Dataset entries:
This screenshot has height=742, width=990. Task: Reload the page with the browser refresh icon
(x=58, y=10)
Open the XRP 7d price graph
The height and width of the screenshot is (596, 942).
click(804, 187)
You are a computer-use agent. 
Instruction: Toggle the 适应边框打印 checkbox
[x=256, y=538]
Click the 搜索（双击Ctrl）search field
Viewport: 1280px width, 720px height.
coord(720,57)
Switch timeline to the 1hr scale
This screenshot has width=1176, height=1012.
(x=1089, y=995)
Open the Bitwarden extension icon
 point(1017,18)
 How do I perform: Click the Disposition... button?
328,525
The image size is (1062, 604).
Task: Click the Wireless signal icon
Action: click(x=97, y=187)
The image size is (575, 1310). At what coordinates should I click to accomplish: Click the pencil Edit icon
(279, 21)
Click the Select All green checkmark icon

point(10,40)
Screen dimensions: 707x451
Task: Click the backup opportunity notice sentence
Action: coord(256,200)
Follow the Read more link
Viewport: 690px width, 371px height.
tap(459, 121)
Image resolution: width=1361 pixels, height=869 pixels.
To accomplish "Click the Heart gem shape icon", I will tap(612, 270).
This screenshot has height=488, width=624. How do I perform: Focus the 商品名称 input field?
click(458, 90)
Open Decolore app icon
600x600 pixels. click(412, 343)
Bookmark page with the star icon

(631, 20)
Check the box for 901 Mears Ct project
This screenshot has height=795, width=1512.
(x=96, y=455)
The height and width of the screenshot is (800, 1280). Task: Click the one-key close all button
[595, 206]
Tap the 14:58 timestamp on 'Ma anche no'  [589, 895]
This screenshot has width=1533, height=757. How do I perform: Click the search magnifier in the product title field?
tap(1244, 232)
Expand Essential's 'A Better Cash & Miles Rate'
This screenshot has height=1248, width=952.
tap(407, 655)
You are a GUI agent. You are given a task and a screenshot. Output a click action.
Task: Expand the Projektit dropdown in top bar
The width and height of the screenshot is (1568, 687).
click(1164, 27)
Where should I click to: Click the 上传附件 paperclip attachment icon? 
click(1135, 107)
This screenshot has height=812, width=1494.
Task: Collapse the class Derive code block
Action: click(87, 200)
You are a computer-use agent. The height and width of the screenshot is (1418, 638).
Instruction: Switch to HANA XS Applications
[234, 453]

[Task to carry out] The data above must be restated word for word.

[Task answer]
This screenshot has height=742, width=990. Task: Reload the page with the browser refresh icon
(x=58, y=10)
Open the XRP 7d price graph
The height and width of the screenshot is (596, 942).
click(804, 187)
You are a computer-use agent. 
Instruction: Toggle the 适应边框打印 checkbox
[x=256, y=538]
Click the 搜索（双击Ctrl）search field
Viewport: 1280px width, 720px height.
coord(720,57)
Switch timeline to the 1hr scale
This screenshot has width=1176, height=1012.
(x=1089, y=995)
Open the Bitwarden extension icon
 point(1017,18)
 How do I perform: Click the Disposition... button?
328,525
The image size is (1062, 604).
Task: Click the Wireless signal icon
Action: click(x=97, y=187)
The image size is (575, 1310). At what coordinates should I click to accomplish: Click the pencil Edit icon
(279, 21)
Click the Select All green checkmark icon

point(10,40)
Screen dimensions: 707x451
Task: Click the backup opportunity notice sentence
Action: coord(256,200)
Follow the Read more link
Viewport: 690px width, 371px height.
tap(459, 121)
Image resolution: width=1361 pixels, height=869 pixels.
To accomplish "Click the Heart gem shape icon", I will tap(612, 270).
This screenshot has height=488, width=624. How do I perform: Focus the 商品名称 input field?
click(458, 90)
Open Decolore app icon
600x600 pixels. click(412, 343)
Bookmark page with the star icon

(631, 20)
Check the box for 901 Mears Ct project
This screenshot has height=795, width=1512.
(x=96, y=455)
The height and width of the screenshot is (800, 1280). Task: Click the one-key close all button
[595, 206]
Tap the 14:58 timestamp on 'Ma anche no'  [589, 895]
This screenshot has width=1533, height=757. How do I perform: Click the search magnifier in the product title field?
tap(1244, 232)
Expand Essential's 'A Better Cash & Miles Rate'
This screenshot has height=1248, width=952.
tap(407, 655)
You are a GUI agent. You are given a task and a screenshot. Output a click action.
Task: Expand the Projektit dropdown in top bar
The width and height of the screenshot is (1568, 687).
click(1164, 27)
Where should I click to: Click the 上传附件 paperclip attachment icon? 
click(1135, 107)
This screenshot has height=812, width=1494.
Task: Collapse the class Derive code block
Action: click(87, 200)
You are a computer-use agent. The height and width of the screenshot is (1418, 638).
Instruction: Switch to HANA XS Applications
[234, 453]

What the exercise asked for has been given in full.